Oscar/Hub City: Don’t forget efficiency. Helicalbevel and helical worm gears increase productivity being right angle, high-ratio reducers. Traditionally, their function was accomplished with single reduction drives, which were inherently inefficient. Efficiencies ran as low as 50%. Today’s helical-bevel and helical worm reducers incorporate multiple gear sets, accomplishing the same overall ratio, but at efficiencies as high as 97%.
End user advice
What can END USERS do to increase productivity?
Oscar/Hub City: With the exception of a few extendedlife reducer designs, the oil in most geared drives should be changed regularly. Otherwise, oil will become contaminated possibly causing bearings and/or gears to fail. Upgrading seals may also prove beneficial.
Paul/Falk: Also change breather elements when they become plugged, as breathers prevent abrasive particles from being pulled into the oil sump. Store gear drives responsibly, in a dry and protected location. Make sure equipment is properly aligned — bad alignment places extreme forces on shafts and bearings, causing failure to the drive or associated couplings. If there is vibration, find the source and eliminate it. Lastly, end users should make sure they specify minimum acceptable service factors and methods of sealing when ordering equipment.
Fred/Forest City Gear: End users need to avail themselves of industry knowledge. To that end they should be sending their engineers to AGMA (American Gear Manufacturers Association) seminars, classes, and expositions; or better still, have them work on committees that write the gear standards. Also, it is of paramount importance for engineers to gain some field experience and seasoning to understand what can be manufactured and how much it costs, so that they do not carelessly specify something unnecessary or impractical. By the same token they should also know what is achievable through world-class manufacturing techniques — things that their competitors may be using to gain advantage.
Keith/Rockwell Automation: End users should pay particular attention to the selection of the correct reducer, as well as installation and maintenance procedures. As a safeguard against lost productivity, proper supply and maintenance of spares is also important.

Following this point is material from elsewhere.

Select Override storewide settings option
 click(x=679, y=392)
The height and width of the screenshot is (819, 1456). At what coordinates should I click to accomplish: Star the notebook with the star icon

Philip/Thomson Micron: Understand rating techniques (based on industry) and accepted standards (i.e. AGMA, DIN, ISO). End users can also help by sharing application information with gear suppliers.
On the horizon
What’s new and promising for the future of gear drives?
Philip/Thomson Micron: New materials such as vacuum-melted steels and special alloys hold promise, as do shot peening and other treatments that reduce friction and improve wear. Another area where improvement lies is in electronics, including on-board sensors and fieldbus-based communications. Integrated sensors can reduce unnecessary maintenance and shut downs as well as failures by simply monitoring vibration and temperature. The addition of a fieldbus is a natural extension, speeding up installation and reducing startup expenses. New gear designs are also in the pipeline, including straddle-mounted needle bearing systems that more than triple bearing life and hence productivity.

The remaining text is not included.